Con La sumera (Fazi Editore), Valentino Zeichen, uno dei maggiori poeti italiani, passa per la prima volta dal verso alla prosa.
Cala i protagonisti, Ivo, Mario e Paolo, in una Roma degli anni ’80 ristretta tra la via Flaminia e la Galleria d’Arte Moderna. Legati dall’amicizia e dall’arte, i tre sono dei “vecchi ragazzi” che trascorrono le loro giornate tra musei e passeggiate al centro della città e ai margini dell’esistenza. Il loro essere artisti non li colloca in un preciso ruolo sociale o personale, ma li mantiene nella dimensione dell’estraneità. La ricerca della bellezza, in un dipinto o in uno scorcio, rimane sempre fine a se stessa, incapace di scuoterli, e l’atto creativo, quasi pretestuoso, non sa mai infondere il soffio vitale.
Lo spazio in cui Ivo, Mario e Paolo si muovono ha confini immaginari ma invalicabili, come quelli del loro agire. Circoscrive pochi isolati in cui si concentrano arte e storia, delineando un mondo in cui “è difficile fare qualcosa di nuovo, si rinnova il vecchio”. Il tempo stesso si trascina dissipato, ozioso, animando il romanzo di uno spirito fitzgeraldiano a cui nessuno può dirsi completamente estraneo. Ci si gira indietro e le cose appaiono ormai lontane, sbiadite dalla loro fugacità. L’età dei sogni lascia spazio a quella della maturità, che però, dopo il crollo delle ideologie, ha poco su cui reggersi se non un secco individualismo: “Ogni generazione ha bisogno di campioni fallimentari per documentarsi su ciò che non ha funzionato. Noi siamo questo, facciamo un lavoro da cavie, promuoviamo gli studi sociologici, stimoliamo la ricerca, ti pare poco?”
Lo scuotimento arriva in un giorno di sole, sulla scalinata della Galleria d’Arte Moderna.
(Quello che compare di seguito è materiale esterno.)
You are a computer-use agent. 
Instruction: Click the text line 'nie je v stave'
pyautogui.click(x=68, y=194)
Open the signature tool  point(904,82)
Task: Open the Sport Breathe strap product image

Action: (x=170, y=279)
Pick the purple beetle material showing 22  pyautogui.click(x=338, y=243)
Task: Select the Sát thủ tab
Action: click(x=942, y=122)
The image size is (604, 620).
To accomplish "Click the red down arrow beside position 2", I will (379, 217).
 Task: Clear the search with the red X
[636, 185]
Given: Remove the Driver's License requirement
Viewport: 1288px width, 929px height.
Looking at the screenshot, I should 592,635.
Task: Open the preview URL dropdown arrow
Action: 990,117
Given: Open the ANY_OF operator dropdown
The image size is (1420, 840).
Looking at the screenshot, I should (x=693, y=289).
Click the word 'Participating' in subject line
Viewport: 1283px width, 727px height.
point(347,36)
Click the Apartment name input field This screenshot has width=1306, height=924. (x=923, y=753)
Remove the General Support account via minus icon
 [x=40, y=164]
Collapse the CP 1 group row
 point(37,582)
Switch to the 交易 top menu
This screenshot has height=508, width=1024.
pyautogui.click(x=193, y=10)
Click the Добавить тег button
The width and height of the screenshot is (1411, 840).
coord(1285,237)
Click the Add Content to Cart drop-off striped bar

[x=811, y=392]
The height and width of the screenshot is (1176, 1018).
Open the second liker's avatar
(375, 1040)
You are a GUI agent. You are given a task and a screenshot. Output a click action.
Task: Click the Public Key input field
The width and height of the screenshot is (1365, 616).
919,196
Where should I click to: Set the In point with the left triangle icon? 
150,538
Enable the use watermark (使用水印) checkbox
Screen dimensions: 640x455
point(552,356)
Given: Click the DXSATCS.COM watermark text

Appoggiata a una colonna c’è la sumera. Un po’ scultura un po’ dipinto preraffaellita, la donna, dai tratti esotici, viene desiderata e contesa dai tre amici. E’ seducente, quasi immateriale nel suo continuo apparire e scomparire, dotata di un fascino che tiene in parte per se e non esercita mai fino in fondo. Non ha un nome, e in tutto il romanzo verrà chiamata “Lei”, appellativo di un femminile dai due volti, reale e immaginario. La sumera è così il capolavoro possibile, la tela bianca di fronte a cui si troveranno i protagonisti, musa ispiratrice e prova senza appello.
Nella sua prima prova narrativa Valentino Zeichen descrive la sconfitta di una generazione estranea a se stessa, afflitta da una nevrosi da assenza di scopo: “A tuo illustre parere, noi a che ruolo momentaneo siamo stati asserviti nella vita?”. “A quello dell’inutilità.” La sua è una narrazione veloce, fatta di dialoghi immediati e di immagini fulminee, cesellata dalla mano del poeta. La ricercatezza linguistica è accompagnata dall’ironia, in uno stile che esprime temi esistenziali e terreni, tenendo a bada i voli pindarici sempre in agguato. L’autore definisce La sumera un romanzo decadente. Se ne trova conferma nel sentimento che attraversa le pagine, inafferrabile e fugace come il tempo. Sicuramente, anche poetico, di un lirismo apparentemente lieve, che sa depositarsi nell’animo di chi legge, e che ha valso a Zeichen da parte di Alberto Moravia, la definizione di “eco di Marziale nella Roma contemporanea.”
La sumera
di Valentino Zeichen
Fazi Editore
Valentino Zeichen è ritenuto uno dei più importanti poeti italiani viventi. Nato a Fiume ma romano d’adozione, ha pubblicato numerose raccolte di poesie, tra cui Area di rigore (1974), Ricreazione (1979), Museo interiore (1987), Gibilterra (1991), Metafisica tascabile (1997) e Neomarziale (2006). Una raccolta delle sue maggiori opere si trova negli Oscar Mondadori. Per Fazi Editore ha pubblicato Ogni cosa a ogni cosa ha detto addio (2000), Aforismi d’autunno (2010) e Il testamento di Anita Garibaldi. La sumera è il suo primo romanzo.